(WHAT TO PRODUCE): Each entry below needs to be copied exactly, with nothing dropped.

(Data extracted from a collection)
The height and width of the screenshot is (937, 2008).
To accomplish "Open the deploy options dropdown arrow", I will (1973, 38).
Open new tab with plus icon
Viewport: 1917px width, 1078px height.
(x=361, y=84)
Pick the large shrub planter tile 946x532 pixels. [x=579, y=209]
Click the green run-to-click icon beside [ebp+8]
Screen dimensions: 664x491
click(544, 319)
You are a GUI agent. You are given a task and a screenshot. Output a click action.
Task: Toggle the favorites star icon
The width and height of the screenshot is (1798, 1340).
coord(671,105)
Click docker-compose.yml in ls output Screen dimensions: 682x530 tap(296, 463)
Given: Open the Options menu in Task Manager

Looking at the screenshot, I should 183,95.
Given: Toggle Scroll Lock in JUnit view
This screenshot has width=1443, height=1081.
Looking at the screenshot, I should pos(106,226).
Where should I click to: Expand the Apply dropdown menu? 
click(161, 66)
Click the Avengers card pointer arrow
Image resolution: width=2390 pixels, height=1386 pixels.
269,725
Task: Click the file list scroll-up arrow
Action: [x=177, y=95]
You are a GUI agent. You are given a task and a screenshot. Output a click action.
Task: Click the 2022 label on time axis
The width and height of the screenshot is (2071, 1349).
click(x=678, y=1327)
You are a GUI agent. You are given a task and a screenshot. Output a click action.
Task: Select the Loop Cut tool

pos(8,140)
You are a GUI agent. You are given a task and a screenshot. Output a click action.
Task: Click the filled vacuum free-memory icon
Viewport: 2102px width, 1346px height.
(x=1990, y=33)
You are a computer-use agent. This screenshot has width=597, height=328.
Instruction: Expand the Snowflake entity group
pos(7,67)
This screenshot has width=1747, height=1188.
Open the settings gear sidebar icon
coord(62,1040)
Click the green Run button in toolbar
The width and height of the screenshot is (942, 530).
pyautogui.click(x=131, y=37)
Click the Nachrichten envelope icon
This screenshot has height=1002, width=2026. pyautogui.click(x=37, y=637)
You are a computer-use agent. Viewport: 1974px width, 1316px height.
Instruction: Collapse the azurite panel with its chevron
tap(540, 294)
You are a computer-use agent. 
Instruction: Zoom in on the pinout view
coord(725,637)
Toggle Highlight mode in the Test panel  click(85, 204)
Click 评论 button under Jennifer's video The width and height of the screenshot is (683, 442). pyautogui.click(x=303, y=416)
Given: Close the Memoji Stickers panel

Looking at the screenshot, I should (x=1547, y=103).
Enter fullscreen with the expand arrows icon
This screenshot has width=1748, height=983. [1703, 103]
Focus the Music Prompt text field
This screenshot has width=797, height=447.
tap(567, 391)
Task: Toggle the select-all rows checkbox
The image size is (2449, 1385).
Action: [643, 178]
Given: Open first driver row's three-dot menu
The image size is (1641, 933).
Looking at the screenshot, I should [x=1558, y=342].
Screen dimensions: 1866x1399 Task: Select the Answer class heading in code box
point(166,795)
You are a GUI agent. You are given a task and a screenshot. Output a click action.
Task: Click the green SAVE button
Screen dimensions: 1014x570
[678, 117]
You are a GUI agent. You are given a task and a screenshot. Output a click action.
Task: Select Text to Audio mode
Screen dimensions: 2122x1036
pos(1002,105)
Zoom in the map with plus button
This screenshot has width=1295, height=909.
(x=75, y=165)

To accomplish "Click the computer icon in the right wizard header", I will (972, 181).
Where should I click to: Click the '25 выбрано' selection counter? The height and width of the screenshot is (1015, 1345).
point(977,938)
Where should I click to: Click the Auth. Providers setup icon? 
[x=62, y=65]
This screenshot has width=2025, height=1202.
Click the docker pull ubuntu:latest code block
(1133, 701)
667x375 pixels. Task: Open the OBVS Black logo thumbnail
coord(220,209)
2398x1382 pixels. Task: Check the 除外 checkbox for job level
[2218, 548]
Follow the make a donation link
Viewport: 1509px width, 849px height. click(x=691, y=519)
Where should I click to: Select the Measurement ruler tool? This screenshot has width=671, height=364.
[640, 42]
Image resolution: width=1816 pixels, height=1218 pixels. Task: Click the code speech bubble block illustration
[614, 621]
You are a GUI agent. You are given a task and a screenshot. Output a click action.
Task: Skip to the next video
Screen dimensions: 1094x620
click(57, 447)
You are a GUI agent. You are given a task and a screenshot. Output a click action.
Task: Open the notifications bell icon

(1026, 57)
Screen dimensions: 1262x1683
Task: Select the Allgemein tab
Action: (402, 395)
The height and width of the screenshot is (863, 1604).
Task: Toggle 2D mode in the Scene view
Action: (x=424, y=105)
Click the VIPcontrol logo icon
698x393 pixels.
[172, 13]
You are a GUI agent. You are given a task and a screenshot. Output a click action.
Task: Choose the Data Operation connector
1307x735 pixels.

(WRITTEN RESPONSE):
The height and width of the screenshot is (937, 2008).
To accomplish "Open the deploy options dropdown arrow", I will (1973, 38).
Open new tab with plus icon
Viewport: 1917px width, 1078px height.
(x=361, y=84)
Pick the large shrub planter tile 946x532 pixels. [x=579, y=209]
Click the green run-to-click icon beside [ebp+8]
Screen dimensions: 664x491
click(544, 319)
You are a GUI agent. You are given a task and a screenshot. Output a click action.
Task: Toggle the favorites star icon
The width and height of the screenshot is (1798, 1340).
coord(671,105)
Click docker-compose.yml in ls output Screen dimensions: 682x530 tap(296, 463)
Given: Open the Options menu in Task Manager

Looking at the screenshot, I should 183,95.
Given: Toggle Scroll Lock in JUnit view
This screenshot has width=1443, height=1081.
Looking at the screenshot, I should pos(106,226).
Where should I click to: Expand the Apply dropdown menu? 
click(161, 66)
Click the Avengers card pointer arrow
Image resolution: width=2390 pixels, height=1386 pixels.
269,725
Task: Click the file list scroll-up arrow
Action: [x=177, y=95]
You are a GUI agent. You are given a task and a screenshot. Output a click action.
Task: Click the 2022 label on time axis
The width and height of the screenshot is (2071, 1349).
click(x=678, y=1327)
You are a GUI agent. You are given a task and a screenshot. Output a click action.
Task: Select the Loop Cut tool

pos(8,140)
You are a GUI agent. You are given a task and a screenshot. Output a click action.
Task: Click the filled vacuum free-memory icon
Viewport: 2102px width, 1346px height.
(x=1990, y=33)
You are a computer-use agent. This screenshot has width=597, height=328.
Instruction: Expand the Snowflake entity group
pos(7,67)
This screenshot has width=1747, height=1188.
Open the settings gear sidebar icon
coord(62,1040)
Click the green Run button in toolbar
The width and height of the screenshot is (942, 530).
pyautogui.click(x=131, y=37)
Click the Nachrichten envelope icon
This screenshot has height=1002, width=2026. pyautogui.click(x=37, y=637)
You are a computer-use agent. Viewport: 1974px width, 1316px height.
Instruction: Collapse the azurite panel with its chevron
tap(540, 294)
You are a computer-use agent. 
Instruction: Zoom in on the pinout view
coord(725,637)
Toggle Highlight mode in the Test panel  click(85, 204)
Click 评论 button under Jennifer's video The width and height of the screenshot is (683, 442). pyautogui.click(x=303, y=416)
Given: Close the Memoji Stickers panel

Looking at the screenshot, I should (x=1547, y=103).
Enter fullscreen with the expand arrows icon
This screenshot has width=1748, height=983. [1703, 103]
Focus the Music Prompt text field
This screenshot has width=797, height=447.
tap(567, 391)
Task: Toggle the select-all rows checkbox
The image size is (2449, 1385).
Action: [643, 178]
Given: Open first driver row's three-dot menu
The image size is (1641, 933).
Looking at the screenshot, I should [x=1558, y=342].
Screen dimensions: 1866x1399 Task: Select the Answer class heading in code box
point(166,795)
You are a GUI agent. You are given a task and a screenshot. Output a click action.
Task: Click the green SAVE button
Screen dimensions: 1014x570
[678, 117]
You are a GUI agent. You are given a task and a screenshot. Output a click action.
Task: Select Text to Audio mode
Screen dimensions: 2122x1036
pos(1002,105)
Zoom in the map with plus button
This screenshot has width=1295, height=909.
(x=75, y=165)

To accomplish "Click the computer icon in the right wizard header", I will (972, 181).
Where should I click to: Click the '25 выбрано' selection counter? The height and width of the screenshot is (1015, 1345).
point(977,938)
Where should I click to: Click the Auth. Providers setup icon? 
[x=62, y=65]
This screenshot has width=2025, height=1202.
Click the docker pull ubuntu:latest code block
(1133, 701)
667x375 pixels. Task: Open the OBVS Black logo thumbnail
coord(220,209)
2398x1382 pixels. Task: Check the 除外 checkbox for job level
[2218, 548]
Follow the make a donation link
Viewport: 1509px width, 849px height. click(x=691, y=519)
Where should I click to: Select the Measurement ruler tool? This screenshot has width=671, height=364.
[640, 42]
Image resolution: width=1816 pixels, height=1218 pixels. Task: Click the code speech bubble block illustration
[614, 621]
You are a GUI agent. You are given a task and a screenshot. Output a click action.
Task: Skip to the next video
Screen dimensions: 1094x620
click(57, 447)
You are a GUI agent. You are given a task and a screenshot. Output a click action.
Task: Open the notifications bell icon

(1026, 57)
Screen dimensions: 1262x1683
Task: Select the Allgemein tab
Action: (402, 395)
The height and width of the screenshot is (863, 1604).
Task: Toggle 2D mode in the Scene view
Action: (x=424, y=105)
Click the VIPcontrol logo icon
698x393 pixels.
[172, 13]
You are a GUI agent. You are given a task and a screenshot. Output a click action.
Task: Choose the Data Operation connector
1307x735 pixels.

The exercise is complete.